Tuesday, April 5, 2011



I'm as careful as the next guy when doing these workouts, and while I finish all of my WODs I'm hugely conscious of not taking myself to the point of injury by doing something too quickly or recklessly.  And while my trainers would have a word or two about how well I do this, I'm very conscious of maintaining the best form possible so I don't tweak, pull, tear, or anything else that could put the kibosh on this whole process.  So leave it to the Mobility WOD to be the source of my first stumbling block since my bruised knee this past winter.

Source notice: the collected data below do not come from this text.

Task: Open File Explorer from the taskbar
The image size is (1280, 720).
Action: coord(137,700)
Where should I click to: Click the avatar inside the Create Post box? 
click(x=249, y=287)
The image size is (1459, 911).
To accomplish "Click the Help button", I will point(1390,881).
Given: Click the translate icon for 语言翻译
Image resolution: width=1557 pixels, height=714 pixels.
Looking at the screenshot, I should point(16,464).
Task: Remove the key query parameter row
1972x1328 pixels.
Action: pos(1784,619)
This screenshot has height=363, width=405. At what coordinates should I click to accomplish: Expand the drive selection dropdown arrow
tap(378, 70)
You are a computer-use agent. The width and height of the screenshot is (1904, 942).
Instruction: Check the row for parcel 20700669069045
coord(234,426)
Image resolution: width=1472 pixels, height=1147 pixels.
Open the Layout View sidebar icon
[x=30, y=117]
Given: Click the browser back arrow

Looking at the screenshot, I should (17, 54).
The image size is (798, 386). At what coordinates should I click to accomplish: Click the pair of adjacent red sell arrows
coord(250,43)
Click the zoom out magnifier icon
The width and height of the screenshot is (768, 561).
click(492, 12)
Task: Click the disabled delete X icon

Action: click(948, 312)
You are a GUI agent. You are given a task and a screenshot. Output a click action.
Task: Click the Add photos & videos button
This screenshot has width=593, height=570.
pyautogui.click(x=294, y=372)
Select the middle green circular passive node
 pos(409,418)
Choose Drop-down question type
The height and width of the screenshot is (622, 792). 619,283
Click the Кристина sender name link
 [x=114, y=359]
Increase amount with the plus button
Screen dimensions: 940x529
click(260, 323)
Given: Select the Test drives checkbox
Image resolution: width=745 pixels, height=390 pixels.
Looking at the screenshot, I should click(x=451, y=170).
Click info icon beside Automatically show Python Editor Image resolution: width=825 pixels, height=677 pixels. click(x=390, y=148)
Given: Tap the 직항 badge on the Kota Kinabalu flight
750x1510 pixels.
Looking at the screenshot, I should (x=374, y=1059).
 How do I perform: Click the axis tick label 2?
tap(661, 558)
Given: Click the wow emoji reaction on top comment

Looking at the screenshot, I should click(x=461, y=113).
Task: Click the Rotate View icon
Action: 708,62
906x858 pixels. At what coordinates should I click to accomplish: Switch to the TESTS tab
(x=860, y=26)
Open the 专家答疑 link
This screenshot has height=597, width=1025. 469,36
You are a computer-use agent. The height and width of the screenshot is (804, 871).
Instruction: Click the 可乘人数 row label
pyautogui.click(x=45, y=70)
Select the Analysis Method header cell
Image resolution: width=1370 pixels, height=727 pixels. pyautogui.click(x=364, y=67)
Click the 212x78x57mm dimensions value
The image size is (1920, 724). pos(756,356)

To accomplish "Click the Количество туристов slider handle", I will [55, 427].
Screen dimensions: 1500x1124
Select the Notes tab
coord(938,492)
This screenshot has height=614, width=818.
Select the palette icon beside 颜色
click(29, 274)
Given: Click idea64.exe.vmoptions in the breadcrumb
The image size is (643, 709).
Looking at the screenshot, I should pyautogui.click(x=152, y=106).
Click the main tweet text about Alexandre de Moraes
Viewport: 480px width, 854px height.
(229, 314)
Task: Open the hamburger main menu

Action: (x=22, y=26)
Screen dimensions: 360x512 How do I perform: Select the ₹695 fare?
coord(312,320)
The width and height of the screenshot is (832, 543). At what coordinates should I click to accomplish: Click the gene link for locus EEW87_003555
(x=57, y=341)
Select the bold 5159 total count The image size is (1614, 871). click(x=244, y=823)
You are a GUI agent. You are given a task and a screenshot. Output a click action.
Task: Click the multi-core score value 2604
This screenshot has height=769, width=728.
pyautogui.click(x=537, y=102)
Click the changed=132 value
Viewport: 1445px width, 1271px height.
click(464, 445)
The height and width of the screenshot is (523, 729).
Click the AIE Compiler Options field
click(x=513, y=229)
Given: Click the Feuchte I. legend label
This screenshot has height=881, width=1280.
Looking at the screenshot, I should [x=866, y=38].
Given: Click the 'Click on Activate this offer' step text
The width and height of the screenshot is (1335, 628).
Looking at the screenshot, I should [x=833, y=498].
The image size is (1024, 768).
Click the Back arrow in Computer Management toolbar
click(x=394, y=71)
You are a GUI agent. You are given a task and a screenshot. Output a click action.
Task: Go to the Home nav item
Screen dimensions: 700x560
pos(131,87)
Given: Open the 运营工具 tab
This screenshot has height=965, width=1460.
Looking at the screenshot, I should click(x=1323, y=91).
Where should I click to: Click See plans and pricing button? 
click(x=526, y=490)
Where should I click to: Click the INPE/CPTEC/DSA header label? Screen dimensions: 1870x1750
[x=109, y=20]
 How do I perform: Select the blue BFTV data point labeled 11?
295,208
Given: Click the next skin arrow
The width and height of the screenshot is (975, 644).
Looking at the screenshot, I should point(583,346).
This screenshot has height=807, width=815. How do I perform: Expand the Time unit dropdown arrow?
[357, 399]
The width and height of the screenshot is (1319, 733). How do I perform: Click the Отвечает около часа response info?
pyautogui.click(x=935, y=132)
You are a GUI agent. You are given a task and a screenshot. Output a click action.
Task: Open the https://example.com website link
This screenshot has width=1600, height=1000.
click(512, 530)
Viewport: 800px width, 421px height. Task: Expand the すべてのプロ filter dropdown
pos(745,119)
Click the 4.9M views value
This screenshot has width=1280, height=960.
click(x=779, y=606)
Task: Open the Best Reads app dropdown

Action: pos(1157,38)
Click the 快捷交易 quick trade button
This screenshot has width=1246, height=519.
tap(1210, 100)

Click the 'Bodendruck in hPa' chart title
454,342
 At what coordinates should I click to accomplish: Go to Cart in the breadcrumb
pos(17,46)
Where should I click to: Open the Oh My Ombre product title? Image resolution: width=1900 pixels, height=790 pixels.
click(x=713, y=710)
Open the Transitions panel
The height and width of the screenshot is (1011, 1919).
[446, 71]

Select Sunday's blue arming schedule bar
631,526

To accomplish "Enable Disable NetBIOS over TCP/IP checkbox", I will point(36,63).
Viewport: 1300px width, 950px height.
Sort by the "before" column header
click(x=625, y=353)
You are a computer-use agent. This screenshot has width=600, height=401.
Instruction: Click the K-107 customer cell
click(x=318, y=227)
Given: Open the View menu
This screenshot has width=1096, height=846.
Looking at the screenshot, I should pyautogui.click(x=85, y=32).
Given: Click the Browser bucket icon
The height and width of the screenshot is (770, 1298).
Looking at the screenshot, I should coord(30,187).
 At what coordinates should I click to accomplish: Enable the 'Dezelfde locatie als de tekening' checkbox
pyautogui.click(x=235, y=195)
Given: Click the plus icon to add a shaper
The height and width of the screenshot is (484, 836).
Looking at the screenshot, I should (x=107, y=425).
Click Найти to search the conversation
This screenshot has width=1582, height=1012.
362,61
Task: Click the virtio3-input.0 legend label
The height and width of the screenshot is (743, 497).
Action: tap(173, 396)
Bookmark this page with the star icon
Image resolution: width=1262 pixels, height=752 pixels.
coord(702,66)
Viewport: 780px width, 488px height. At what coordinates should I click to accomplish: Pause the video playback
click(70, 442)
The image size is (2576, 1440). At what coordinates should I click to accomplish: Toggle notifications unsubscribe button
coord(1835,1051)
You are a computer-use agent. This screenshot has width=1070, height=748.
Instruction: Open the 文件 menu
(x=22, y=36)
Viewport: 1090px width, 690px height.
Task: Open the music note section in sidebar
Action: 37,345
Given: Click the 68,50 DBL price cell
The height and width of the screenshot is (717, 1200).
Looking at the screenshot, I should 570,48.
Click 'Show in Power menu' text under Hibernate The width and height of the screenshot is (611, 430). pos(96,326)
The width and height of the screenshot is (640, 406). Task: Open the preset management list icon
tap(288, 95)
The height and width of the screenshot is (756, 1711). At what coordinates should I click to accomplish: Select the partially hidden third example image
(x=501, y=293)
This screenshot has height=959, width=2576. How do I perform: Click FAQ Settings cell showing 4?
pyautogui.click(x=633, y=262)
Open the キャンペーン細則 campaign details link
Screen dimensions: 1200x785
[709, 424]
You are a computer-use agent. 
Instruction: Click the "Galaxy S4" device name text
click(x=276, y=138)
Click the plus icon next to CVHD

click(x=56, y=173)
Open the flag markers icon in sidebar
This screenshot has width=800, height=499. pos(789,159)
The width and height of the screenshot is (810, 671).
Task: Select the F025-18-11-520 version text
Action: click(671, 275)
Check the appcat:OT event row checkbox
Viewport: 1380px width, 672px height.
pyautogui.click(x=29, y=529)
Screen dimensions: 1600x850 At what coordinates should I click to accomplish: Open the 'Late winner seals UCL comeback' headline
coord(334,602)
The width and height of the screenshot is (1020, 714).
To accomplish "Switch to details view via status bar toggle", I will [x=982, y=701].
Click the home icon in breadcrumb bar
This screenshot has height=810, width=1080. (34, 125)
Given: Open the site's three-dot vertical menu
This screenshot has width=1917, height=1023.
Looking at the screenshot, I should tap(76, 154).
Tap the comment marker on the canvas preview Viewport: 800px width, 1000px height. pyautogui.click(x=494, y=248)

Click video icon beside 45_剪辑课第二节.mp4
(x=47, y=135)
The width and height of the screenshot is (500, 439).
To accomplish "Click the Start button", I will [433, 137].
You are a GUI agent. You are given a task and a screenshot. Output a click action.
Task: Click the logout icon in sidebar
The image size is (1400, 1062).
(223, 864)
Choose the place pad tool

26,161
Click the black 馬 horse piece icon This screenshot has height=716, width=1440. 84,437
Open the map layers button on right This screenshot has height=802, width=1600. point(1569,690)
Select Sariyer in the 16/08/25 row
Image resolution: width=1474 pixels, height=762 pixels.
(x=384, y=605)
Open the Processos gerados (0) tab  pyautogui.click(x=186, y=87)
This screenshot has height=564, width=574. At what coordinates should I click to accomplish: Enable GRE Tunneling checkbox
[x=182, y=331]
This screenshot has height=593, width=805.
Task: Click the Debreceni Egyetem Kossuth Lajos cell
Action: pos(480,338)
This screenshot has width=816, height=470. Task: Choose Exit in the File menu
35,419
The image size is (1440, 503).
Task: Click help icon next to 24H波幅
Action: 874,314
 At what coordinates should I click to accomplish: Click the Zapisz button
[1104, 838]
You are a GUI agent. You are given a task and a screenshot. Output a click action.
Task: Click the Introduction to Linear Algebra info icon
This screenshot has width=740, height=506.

I had been doing hip MOBs (short for mobilizations) courtesy of Kelly Starrett of San Francisco Crossfit and his free site Mobility WOD.  The site has truly blown open a new dimension in my training and performance, and I dedicate 5-10 minutes each evening to stretching and mobilizing my body...usually things that will help with the following day's workout.  So there I am, well, mobilizing one night and I get up to find that I can feel the back of my hip.  No pain, but a noticeable feeling that somehow my femur has gained some wanderlust and isn't tightly resting in the back of my hip capsule.  FUCKIN GREAT! 
So coming in this morning I decided to try some gentler mobility stuff to get things working again, and while it helped for a few minutes, the feeling would come back to my hip pretty quickly.  It wasn't getting in the way of my warmup, but I dealifted a kettlebell and could tell I shouldn't be lifting from the ground anytime soon.  I should mention today's WOD to put the rest in perspective:

WOD - "Michael"

Three rounds for time of:
Run 800 meters
50 Back Extensions
50 Sit-ups

I told Sara about my hip and we agreed that I'd run the first round, and if I felt like it was getting worse I should row the next two.  The WOD was pretty straight-forward, so I hit the ground running with the first group and got started.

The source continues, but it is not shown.